DATA LISTING:
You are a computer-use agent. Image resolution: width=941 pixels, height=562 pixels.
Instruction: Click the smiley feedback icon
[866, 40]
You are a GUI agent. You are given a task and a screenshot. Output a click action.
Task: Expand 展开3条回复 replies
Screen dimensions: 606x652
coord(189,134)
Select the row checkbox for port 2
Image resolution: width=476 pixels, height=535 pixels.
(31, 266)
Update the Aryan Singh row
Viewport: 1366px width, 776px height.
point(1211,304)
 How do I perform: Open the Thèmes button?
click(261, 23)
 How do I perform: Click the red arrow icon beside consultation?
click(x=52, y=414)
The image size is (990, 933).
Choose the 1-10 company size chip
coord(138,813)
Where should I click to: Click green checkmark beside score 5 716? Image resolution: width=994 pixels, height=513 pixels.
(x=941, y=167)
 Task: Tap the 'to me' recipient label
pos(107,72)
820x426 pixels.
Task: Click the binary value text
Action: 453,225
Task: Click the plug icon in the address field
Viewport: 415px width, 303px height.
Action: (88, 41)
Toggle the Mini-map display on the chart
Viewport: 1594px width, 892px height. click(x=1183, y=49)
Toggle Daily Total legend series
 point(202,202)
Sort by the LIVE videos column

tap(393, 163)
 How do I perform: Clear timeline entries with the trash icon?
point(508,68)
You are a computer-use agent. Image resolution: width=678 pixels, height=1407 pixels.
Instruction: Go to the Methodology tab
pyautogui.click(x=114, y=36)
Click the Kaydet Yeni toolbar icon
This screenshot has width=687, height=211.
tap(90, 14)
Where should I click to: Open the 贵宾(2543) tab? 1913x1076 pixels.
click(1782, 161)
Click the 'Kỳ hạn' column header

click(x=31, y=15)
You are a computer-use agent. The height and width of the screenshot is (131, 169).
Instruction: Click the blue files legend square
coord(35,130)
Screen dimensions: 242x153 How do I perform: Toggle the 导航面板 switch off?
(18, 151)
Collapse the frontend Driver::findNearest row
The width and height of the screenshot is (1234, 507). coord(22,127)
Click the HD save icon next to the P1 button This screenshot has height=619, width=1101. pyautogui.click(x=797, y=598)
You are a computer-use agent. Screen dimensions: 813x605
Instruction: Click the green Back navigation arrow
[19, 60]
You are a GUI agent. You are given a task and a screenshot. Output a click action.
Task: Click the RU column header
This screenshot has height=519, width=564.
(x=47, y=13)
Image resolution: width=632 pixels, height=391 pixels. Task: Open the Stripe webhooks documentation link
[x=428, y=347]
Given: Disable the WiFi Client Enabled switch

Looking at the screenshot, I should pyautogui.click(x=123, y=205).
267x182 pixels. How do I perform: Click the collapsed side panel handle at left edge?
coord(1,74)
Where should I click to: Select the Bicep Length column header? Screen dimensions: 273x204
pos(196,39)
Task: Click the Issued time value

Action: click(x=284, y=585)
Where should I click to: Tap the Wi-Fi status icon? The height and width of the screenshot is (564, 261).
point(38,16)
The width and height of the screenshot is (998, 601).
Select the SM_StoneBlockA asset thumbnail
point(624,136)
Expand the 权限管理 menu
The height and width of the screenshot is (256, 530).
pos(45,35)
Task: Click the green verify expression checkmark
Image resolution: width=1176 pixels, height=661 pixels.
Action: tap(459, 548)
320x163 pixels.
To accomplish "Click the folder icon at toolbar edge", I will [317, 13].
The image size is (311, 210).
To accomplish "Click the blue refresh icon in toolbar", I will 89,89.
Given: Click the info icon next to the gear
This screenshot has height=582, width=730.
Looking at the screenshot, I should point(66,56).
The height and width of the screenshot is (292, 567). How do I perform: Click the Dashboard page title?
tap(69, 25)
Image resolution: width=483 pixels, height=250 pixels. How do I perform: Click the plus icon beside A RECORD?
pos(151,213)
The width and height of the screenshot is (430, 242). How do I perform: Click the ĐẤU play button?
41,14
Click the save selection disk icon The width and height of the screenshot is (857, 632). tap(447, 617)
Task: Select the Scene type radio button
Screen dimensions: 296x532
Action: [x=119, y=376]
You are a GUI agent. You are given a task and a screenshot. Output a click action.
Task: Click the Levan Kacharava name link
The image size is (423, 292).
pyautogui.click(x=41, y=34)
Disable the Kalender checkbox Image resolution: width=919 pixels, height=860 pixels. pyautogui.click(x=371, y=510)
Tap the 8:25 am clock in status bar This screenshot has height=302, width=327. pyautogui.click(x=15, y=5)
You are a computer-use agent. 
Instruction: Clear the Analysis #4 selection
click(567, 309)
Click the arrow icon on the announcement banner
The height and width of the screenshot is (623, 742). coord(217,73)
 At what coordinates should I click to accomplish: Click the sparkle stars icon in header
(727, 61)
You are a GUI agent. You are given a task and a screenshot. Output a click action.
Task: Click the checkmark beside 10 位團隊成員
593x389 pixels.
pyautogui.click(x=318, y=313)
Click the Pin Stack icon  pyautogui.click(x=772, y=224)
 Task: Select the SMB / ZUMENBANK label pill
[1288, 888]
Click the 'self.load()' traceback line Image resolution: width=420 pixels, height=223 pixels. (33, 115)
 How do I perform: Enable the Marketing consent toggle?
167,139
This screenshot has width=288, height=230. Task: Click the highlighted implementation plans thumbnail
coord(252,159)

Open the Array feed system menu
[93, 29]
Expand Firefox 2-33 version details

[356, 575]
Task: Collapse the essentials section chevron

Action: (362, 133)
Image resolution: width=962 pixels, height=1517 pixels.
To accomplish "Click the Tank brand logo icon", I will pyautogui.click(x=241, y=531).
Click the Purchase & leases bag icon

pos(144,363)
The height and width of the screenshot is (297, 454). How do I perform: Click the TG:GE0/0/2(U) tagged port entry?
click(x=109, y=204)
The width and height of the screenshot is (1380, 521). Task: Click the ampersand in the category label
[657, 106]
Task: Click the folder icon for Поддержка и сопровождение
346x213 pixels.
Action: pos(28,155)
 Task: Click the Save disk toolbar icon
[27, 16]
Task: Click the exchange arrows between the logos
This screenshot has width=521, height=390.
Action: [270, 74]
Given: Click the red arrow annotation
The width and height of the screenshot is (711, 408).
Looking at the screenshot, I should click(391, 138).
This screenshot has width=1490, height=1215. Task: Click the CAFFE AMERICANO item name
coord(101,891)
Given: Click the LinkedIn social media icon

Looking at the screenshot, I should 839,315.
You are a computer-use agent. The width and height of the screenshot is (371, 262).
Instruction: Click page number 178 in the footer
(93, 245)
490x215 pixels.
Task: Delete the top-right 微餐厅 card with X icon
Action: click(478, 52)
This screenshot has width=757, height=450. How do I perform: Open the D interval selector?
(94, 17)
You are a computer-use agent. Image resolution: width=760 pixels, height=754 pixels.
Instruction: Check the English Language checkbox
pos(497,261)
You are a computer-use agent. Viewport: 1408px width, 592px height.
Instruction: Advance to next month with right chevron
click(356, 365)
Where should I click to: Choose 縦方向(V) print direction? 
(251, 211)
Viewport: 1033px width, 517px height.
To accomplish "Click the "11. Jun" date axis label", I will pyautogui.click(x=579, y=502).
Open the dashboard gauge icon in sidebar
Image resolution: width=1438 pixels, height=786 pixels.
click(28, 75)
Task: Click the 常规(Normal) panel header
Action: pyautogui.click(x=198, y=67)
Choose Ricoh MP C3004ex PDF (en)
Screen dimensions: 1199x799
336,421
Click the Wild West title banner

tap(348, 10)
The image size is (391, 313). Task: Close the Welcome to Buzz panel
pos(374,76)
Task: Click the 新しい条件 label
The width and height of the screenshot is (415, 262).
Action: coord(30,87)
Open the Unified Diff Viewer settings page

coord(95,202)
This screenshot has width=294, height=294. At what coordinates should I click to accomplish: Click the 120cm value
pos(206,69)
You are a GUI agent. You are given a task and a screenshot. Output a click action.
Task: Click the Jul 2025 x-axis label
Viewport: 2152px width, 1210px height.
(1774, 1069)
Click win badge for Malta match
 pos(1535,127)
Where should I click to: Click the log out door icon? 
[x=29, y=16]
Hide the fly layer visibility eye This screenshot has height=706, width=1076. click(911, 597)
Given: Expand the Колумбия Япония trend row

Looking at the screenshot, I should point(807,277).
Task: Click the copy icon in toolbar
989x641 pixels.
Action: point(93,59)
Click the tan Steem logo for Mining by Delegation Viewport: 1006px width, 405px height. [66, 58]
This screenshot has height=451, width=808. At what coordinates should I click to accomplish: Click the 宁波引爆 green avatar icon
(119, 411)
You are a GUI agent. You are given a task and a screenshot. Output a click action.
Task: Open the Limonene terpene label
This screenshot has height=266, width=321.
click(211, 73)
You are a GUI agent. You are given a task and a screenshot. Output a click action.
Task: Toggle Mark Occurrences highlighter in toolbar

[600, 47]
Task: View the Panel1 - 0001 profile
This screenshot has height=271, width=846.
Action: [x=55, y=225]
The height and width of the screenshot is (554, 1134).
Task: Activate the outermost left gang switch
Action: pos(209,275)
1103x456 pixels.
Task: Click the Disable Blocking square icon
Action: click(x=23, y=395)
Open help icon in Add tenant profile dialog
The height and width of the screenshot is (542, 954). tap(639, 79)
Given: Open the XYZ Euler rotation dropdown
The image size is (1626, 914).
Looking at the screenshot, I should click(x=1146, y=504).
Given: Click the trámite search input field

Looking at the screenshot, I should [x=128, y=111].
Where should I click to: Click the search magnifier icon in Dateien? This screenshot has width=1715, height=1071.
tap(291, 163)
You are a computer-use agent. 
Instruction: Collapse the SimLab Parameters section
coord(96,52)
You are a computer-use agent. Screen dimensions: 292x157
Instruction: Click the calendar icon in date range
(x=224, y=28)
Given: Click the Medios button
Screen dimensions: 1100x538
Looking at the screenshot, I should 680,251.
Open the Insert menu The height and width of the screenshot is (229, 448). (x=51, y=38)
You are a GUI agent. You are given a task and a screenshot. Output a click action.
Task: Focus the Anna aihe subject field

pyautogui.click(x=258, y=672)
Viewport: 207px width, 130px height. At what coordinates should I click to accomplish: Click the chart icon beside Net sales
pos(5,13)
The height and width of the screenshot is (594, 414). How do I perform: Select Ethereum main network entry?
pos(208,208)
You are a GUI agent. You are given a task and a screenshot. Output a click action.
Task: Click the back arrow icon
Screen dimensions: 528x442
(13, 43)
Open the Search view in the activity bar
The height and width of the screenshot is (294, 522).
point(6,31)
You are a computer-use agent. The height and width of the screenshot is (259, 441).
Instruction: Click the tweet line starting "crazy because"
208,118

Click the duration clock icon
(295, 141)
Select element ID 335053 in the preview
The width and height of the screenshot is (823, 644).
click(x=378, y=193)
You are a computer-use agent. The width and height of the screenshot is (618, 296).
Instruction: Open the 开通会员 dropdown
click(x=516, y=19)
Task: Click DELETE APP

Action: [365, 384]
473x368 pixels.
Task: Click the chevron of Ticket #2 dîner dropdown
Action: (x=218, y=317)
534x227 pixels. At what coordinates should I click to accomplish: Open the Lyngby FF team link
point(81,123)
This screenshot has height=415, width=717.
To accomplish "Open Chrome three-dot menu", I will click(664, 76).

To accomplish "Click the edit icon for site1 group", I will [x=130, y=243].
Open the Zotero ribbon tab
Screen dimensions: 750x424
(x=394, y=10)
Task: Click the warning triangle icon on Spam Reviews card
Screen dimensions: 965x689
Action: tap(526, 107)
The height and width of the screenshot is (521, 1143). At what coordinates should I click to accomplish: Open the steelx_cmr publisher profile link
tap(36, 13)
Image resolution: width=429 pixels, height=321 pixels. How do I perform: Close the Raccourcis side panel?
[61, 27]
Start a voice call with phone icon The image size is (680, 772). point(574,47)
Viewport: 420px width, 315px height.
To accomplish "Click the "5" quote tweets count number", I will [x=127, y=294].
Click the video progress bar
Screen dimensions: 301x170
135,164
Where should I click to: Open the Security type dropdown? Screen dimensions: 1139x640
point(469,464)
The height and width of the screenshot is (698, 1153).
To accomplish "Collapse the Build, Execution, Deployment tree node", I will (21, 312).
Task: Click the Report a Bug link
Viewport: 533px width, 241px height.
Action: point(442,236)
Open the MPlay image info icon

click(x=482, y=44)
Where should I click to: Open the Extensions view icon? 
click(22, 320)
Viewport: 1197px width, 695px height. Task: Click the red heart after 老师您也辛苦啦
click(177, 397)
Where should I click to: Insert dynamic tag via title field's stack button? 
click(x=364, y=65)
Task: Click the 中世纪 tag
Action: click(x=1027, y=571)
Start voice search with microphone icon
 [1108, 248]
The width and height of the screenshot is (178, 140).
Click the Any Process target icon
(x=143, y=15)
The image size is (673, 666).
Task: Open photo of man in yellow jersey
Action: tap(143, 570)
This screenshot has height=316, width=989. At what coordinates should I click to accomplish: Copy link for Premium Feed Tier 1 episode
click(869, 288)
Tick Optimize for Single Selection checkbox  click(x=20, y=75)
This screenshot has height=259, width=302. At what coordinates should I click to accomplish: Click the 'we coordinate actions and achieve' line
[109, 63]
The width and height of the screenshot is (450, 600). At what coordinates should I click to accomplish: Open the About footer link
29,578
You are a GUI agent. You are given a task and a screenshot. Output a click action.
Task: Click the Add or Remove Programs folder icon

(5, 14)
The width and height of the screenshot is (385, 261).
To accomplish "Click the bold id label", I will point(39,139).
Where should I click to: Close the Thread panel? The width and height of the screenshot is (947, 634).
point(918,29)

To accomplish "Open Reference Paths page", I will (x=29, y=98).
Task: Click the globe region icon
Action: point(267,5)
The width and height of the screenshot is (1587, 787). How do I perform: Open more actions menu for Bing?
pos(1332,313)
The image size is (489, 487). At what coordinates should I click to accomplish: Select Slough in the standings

WHAT YOU HAVE TO DO: Rewrite the data starting at the line containing "You are a computer-use agent. Viewport: 1408px" and ending at the line containing "Click the tan Steem", with every occurrence of "Viewport" changed to "Window" and all other text left unchanged.

EXERCISE RESPONSE:
You are a computer-use agent. Window: 1408px width, 592px height.
Instruction: Advance to next month with right chevron
click(356, 365)
Where should I click to: Choose 縦方向(V) print direction? 
(251, 211)
Window: 1033px width, 517px height.
To accomplish "Click the "11. Jun" date axis label", I will pyautogui.click(x=579, y=502).
Open the dashboard gauge icon in sidebar
Image resolution: width=1438 pixels, height=786 pixels.
click(28, 75)
Task: Click the 常规(Normal) panel header
Action: pyautogui.click(x=198, y=67)
Choose Ricoh MP C3004ex PDF (en)
Screen dimensions: 1199x799
336,421
Click the Wild West title banner

tap(348, 10)
The image size is (391, 313). Task: Close the Welcome to Buzz panel
pos(374,76)
Task: Click the 新しい条件 label
The width and height of the screenshot is (415, 262).
Action: coord(30,87)
Open the Unified Diff Viewer settings page

coord(95,202)
This screenshot has width=294, height=294. At what coordinates should I click to accomplish: Click the 120cm value
pos(206,69)
You are a GUI agent. You are given a task and a screenshot. Output a click action.
Task: Click the Jul 2025 x-axis label
Window: 2152px width, 1210px height.
(1774, 1069)
Click win badge for Malta match
 pos(1535,127)
Where should I click to: Click the log out door icon? 
[x=29, y=16]
Hide the fly layer visibility eye This screenshot has height=706, width=1076. click(911, 597)
Given: Expand the Колумбия Япония trend row

Looking at the screenshot, I should point(807,277).
Task: Click the copy icon in toolbar
989x641 pixels.
Action: point(93,59)
Click the tan Steem logo for Mining by Delegation Window: 1006px width, 405px height. [66, 58]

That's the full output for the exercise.